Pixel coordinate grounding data
■ ■ ■ ■ ■

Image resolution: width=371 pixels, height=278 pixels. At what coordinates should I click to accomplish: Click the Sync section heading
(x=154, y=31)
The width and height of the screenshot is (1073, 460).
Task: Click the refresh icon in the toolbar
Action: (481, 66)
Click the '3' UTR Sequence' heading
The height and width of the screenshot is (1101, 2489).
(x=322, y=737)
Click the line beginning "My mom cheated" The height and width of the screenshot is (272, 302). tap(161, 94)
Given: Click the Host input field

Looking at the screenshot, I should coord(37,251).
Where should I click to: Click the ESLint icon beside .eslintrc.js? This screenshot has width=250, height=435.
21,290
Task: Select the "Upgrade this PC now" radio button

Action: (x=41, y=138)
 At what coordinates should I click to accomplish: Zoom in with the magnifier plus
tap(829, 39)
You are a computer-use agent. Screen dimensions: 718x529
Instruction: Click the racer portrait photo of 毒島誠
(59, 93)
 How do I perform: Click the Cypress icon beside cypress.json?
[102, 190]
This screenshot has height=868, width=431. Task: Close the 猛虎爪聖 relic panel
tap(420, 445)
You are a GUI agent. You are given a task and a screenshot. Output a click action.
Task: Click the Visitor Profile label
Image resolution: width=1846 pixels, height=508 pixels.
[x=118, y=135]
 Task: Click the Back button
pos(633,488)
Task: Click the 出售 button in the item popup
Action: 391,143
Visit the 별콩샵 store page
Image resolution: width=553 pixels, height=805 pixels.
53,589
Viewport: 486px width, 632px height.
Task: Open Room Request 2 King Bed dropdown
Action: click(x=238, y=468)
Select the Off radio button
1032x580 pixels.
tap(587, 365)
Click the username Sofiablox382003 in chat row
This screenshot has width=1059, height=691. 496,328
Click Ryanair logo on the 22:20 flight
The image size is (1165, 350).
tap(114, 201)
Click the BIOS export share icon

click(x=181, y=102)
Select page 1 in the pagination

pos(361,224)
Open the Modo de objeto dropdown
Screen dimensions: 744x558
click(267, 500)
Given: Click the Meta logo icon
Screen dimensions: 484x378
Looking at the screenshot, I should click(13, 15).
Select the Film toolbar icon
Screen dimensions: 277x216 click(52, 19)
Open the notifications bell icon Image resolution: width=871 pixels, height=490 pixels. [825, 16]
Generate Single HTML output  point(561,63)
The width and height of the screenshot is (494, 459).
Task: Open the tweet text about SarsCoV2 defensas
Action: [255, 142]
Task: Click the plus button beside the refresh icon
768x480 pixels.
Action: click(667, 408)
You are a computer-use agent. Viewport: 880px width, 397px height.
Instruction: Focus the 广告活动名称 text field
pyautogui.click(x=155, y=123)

■ ■ ■ ■ ■

Problem: Repeat every entry exactly, please.

Exercise answer:
Image resolution: width=371 pixels, height=278 pixels. At what coordinates should I click to accomplish: Click the Sync section heading
(x=154, y=31)
The width and height of the screenshot is (1073, 460).
Task: Click the refresh icon in the toolbar
Action: (481, 66)
Click the '3' UTR Sequence' heading
The height and width of the screenshot is (1101, 2489).
(x=322, y=737)
Click the line beginning "My mom cheated" The height and width of the screenshot is (272, 302). tap(161, 94)
Given: Click the Host input field

Looking at the screenshot, I should coord(37,251).
Where should I click to: Click the ESLint icon beside .eslintrc.js? This screenshot has width=250, height=435.
21,290
Task: Select the "Upgrade this PC now" radio button

Action: (x=41, y=138)
 At what coordinates should I click to accomplish: Zoom in with the magnifier plus
tap(829, 39)
You are a computer-use agent. Screen dimensions: 718x529
Instruction: Click the racer portrait photo of 毒島誠
(59, 93)
 How do I perform: Click the Cypress icon beside cypress.json?
[102, 190]
This screenshot has height=868, width=431. Task: Close the 猛虎爪聖 relic panel
tap(420, 445)
You are a GUI agent. You are given a task and a screenshot. Output a click action.
Task: Click the Visitor Profile label
Image resolution: width=1846 pixels, height=508 pixels.
[x=118, y=135]
 Task: Click the Back button
pos(633,488)
Task: Click the 出售 button in the item popup
Action: 391,143
Visit the 별콩샵 store page
Image resolution: width=553 pixels, height=805 pixels.
53,589
Viewport: 486px width, 632px height.
Task: Open Room Request 2 King Bed dropdown
Action: click(x=238, y=468)
Select the Off radio button
1032x580 pixels.
tap(587, 365)
Click the username Sofiablox382003 in chat row
This screenshot has width=1059, height=691. 496,328
Click Ryanair logo on the 22:20 flight
The image size is (1165, 350).
tap(114, 201)
Click the BIOS export share icon

click(x=181, y=102)
Select page 1 in the pagination

pos(361,224)
Open the Modo de objeto dropdown
Screen dimensions: 744x558
click(267, 500)
Given: Click the Meta logo icon
Screen dimensions: 484x378
Looking at the screenshot, I should click(13, 15).
Select the Film toolbar icon
Screen dimensions: 277x216 click(52, 19)
Open the notifications bell icon Image resolution: width=871 pixels, height=490 pixels. [825, 16]
Generate Single HTML output  point(561,63)
The width and height of the screenshot is (494, 459).
Task: Open the tweet text about SarsCoV2 defensas
Action: [255, 142]
Task: Click the plus button beside the refresh icon
768x480 pixels.
Action: click(667, 408)
You are a computer-use agent. Viewport: 880px width, 397px height.
Instruction: Focus the 广告活动名称 text field
pyautogui.click(x=155, y=123)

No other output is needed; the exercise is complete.